Winter Storm Uri in February 2021 caused many Texas generators to go offline just as electricity demand for heating spiked. According to the 300-page final analysis by FERC, NERC and NERC’s six regional entities, ERCOT (the Texas grid operator) ordered a total of 20,000 MW of rolling blackouts in an effort to prevent grid collapse, representing the largest manually controlled load shedding event in U.S. history. More than 4.5 million people in Texas lost power for up to four days. ERCOT found that forced outages and deratings (and supply volatility) were overwhelmingly weather-related, with equipment issues and fuel limitations playing a significant role. The grid operator could not accurately predict available supply as generators continually went in and out of service.
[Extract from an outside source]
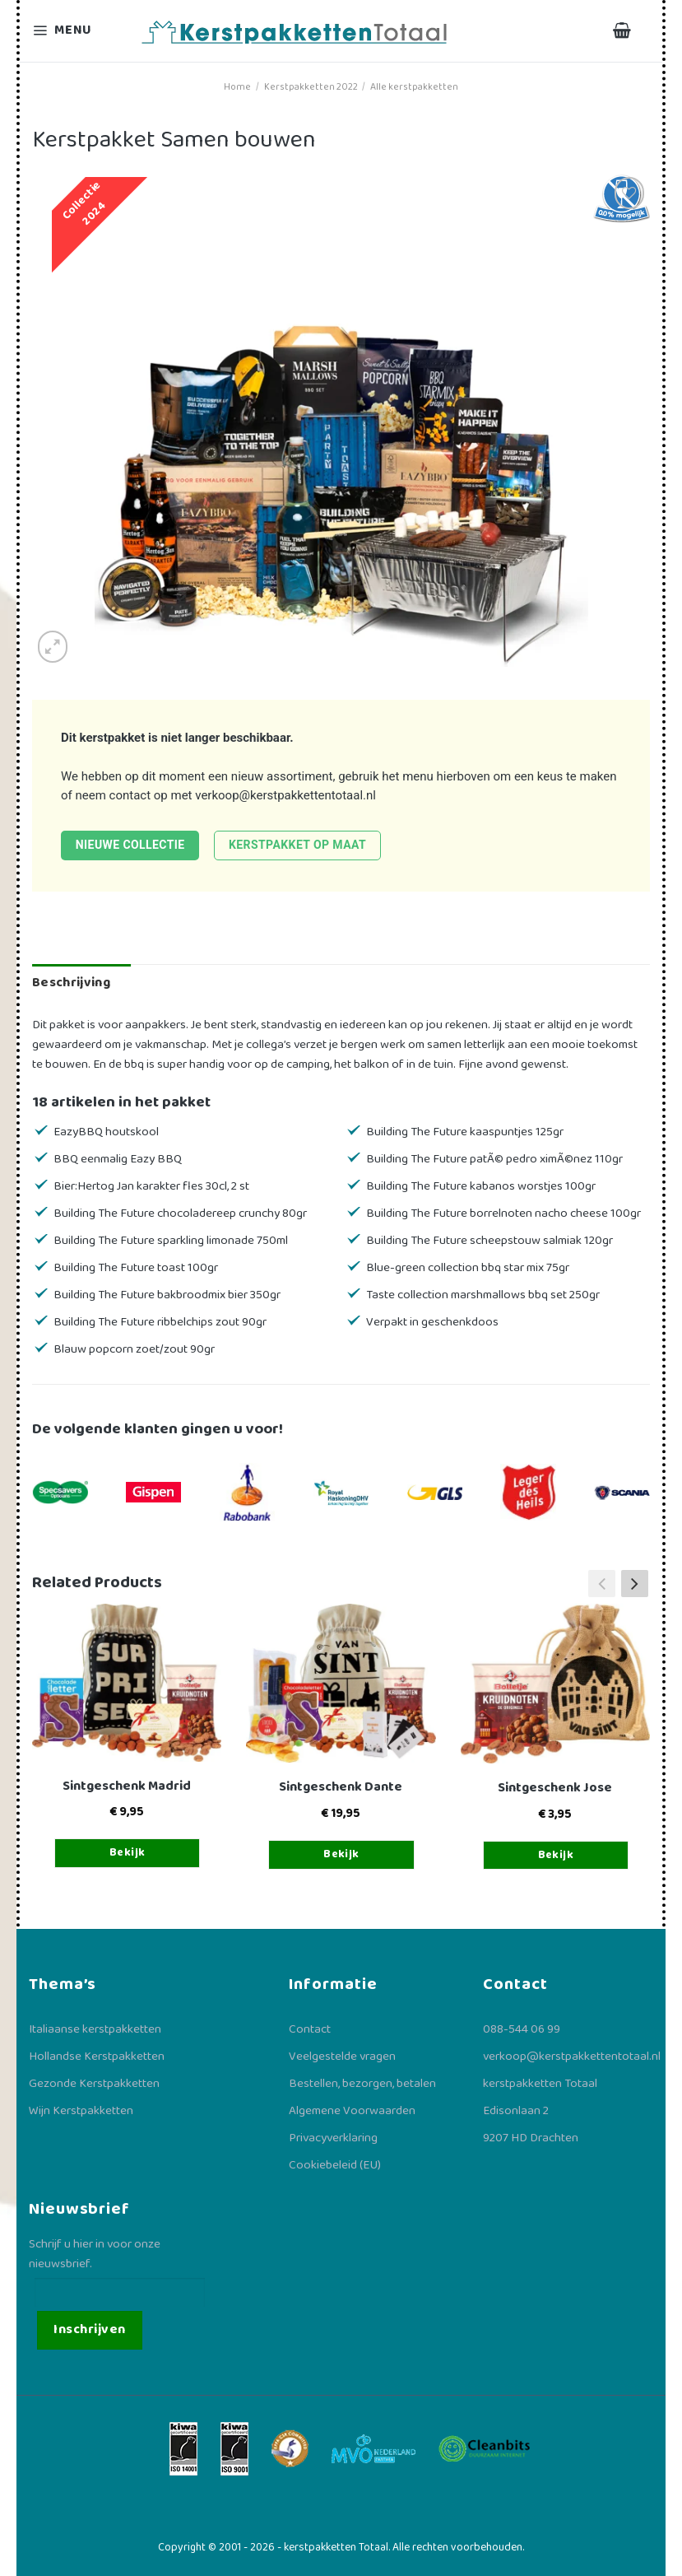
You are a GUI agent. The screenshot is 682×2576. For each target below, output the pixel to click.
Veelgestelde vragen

According to the ERCOT final report on the power system collapse, the highest amount of unavailable capacity during the period of February 14 to 19, 2021 occurred at about 8:00 AM on February 16 and was 52,037 MW, or the majority of the typically available total capacity. Weather-related equipment failures plus thermal generator outages or derates due to lack of fuel, contaminated fuel, fuel supply instability, low gas pressure, or less efficient alternative fuel supply together contributed to the massive grid failure along with transmission loss, cascading frequency deviations and automatic tripping due to under-frequency protection relays and automatic or manual tripping and plant control system issues related to the frequency deviation.
The Texas grid has become significantly more resilient since 2021 thanks to large investments in new wind, solar PV and battery storage capacity, weatherization of power plants and gas infrastructure, and new state energy market regulations. This year, winter is forecasted to be warmer than average in Texas, the Southwest and the Southeast. So, the risk of another winter Texas grid collapse is low.
For other parts of the county, though, winter is coming and, with it, elevated risk of power curtailments, interruptions and shortages. Utilities and grid operators are preparing accordingly. Bundle up.